-- Saved entries --
--
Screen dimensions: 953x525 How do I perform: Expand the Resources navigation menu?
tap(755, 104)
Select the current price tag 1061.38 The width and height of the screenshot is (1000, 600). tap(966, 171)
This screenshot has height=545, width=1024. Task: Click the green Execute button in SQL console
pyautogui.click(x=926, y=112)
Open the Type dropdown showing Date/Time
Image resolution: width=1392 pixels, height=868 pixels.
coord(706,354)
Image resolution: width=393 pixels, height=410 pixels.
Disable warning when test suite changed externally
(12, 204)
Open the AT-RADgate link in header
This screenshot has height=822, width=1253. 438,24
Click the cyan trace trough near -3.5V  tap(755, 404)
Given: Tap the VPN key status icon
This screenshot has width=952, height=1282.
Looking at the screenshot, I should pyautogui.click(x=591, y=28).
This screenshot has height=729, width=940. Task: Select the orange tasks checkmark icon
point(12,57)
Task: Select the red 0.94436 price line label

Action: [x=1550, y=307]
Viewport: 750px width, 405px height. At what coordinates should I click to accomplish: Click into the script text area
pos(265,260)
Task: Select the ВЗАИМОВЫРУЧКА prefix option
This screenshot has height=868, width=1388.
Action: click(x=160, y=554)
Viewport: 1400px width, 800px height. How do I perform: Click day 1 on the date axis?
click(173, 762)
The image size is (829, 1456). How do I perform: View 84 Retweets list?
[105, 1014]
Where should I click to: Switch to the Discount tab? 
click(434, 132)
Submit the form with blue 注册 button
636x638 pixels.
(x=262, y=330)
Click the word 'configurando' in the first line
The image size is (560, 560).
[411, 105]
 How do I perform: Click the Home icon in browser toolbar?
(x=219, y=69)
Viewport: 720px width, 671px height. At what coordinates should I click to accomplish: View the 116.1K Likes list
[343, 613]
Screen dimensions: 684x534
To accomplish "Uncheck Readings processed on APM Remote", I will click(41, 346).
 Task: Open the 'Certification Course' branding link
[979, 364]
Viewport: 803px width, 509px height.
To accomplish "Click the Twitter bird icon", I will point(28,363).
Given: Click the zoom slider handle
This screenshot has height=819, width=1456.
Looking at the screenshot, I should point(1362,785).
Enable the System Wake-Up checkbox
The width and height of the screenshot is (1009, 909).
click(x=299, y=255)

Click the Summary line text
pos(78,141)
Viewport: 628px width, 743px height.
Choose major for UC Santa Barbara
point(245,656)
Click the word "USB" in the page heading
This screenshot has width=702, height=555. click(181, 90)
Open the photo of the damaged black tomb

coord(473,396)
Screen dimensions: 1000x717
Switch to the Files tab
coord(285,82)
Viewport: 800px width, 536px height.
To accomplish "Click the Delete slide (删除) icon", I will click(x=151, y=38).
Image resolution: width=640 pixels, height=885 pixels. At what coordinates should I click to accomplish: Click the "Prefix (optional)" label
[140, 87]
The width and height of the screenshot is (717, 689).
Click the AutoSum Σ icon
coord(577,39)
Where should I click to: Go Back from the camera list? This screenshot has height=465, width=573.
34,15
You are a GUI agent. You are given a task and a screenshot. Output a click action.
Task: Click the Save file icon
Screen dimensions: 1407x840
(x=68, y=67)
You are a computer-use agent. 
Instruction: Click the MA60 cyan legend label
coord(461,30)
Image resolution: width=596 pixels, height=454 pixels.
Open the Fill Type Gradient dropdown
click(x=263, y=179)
--
-- What this task involves --
The data should be written out again in full, exactly as it stands.

-- Answer to the problem --
Screen dimensions: 953x525 How do I perform: Expand the Resources navigation menu?
tap(755, 104)
Select the current price tag 1061.38 The width and height of the screenshot is (1000, 600). tap(966, 171)
This screenshot has height=545, width=1024. Task: Click the green Execute button in SQL console
pyautogui.click(x=926, y=112)
Open the Type dropdown showing Date/Time
Image resolution: width=1392 pixels, height=868 pixels.
coord(706,354)
Image resolution: width=393 pixels, height=410 pixels.
Disable warning when test suite changed externally
(12, 204)
Open the AT-RADgate link in header
This screenshot has height=822, width=1253. 438,24
Click the cyan trace trough near -3.5V  tap(755, 404)
Given: Tap the VPN key status icon
This screenshot has width=952, height=1282.
Looking at the screenshot, I should pyautogui.click(x=591, y=28).
This screenshot has height=729, width=940. Task: Select the orange tasks checkmark icon
point(12,57)
Task: Select the red 0.94436 price line label

Action: [x=1550, y=307]
Viewport: 750px width, 405px height. At what coordinates should I click to accomplish: Click into the script text area
pos(265,260)
Task: Select the ВЗАИМОВЫРУЧКА prefix option
This screenshot has height=868, width=1388.
Action: click(x=160, y=554)
Viewport: 1400px width, 800px height. How do I perform: Click day 1 on the date axis?
click(173, 762)
The image size is (829, 1456). How do I perform: View 84 Retweets list?
[105, 1014]
Where should I click to: Switch to the Discount tab? 
click(434, 132)
Submit the form with blue 注册 button
636x638 pixels.
(x=262, y=330)
Click the word 'configurando' in the first line
The image size is (560, 560).
[411, 105]
 How do I perform: Click the Home icon in browser toolbar?
(x=219, y=69)
Viewport: 720px width, 671px height. At what coordinates should I click to accomplish: View the 116.1K Likes list
[343, 613]
Screen dimensions: 684x534
To accomplish "Uncheck Readings processed on APM Remote", I will click(41, 346).
 Task: Open the 'Certification Course' branding link
[979, 364]
Viewport: 803px width, 509px height.
To accomplish "Click the Twitter bird icon", I will point(28,363).
Given: Click the zoom slider handle
This screenshot has height=819, width=1456.
Looking at the screenshot, I should point(1362,785).
Enable the System Wake-Up checkbox
The width and height of the screenshot is (1009, 909).
click(x=299, y=255)

Click the Summary line text
pos(78,141)
Viewport: 628px width, 743px height.
Choose major for UC Santa Barbara
point(245,656)
Click the word "USB" in the page heading
This screenshot has width=702, height=555. click(181, 90)
Open the photo of the damaged black tomb

coord(473,396)
Screen dimensions: 1000x717
Switch to the Files tab
coord(285,82)
Viewport: 800px width, 536px height.
To accomplish "Click the Delete slide (删除) icon", I will click(x=151, y=38).
Image resolution: width=640 pixels, height=885 pixels. At what coordinates should I click to accomplish: Click the "Prefix (optional)" label
[140, 87]
The width and height of the screenshot is (717, 689).
Click the AutoSum Σ icon
coord(577,39)
Where should I click to: Go Back from the camera list? This screenshot has height=465, width=573.
34,15
You are a GUI agent. You are given a task and a screenshot. Output a click action.
Task: Click the Save file icon
Screen dimensions: 1407x840
(x=68, y=67)
You are a computer-use agent. 
Instruction: Click the MA60 cyan legend label
coord(461,30)
Image resolution: width=596 pixels, height=454 pixels.
Open the Fill Type Gradient dropdown
click(x=263, y=179)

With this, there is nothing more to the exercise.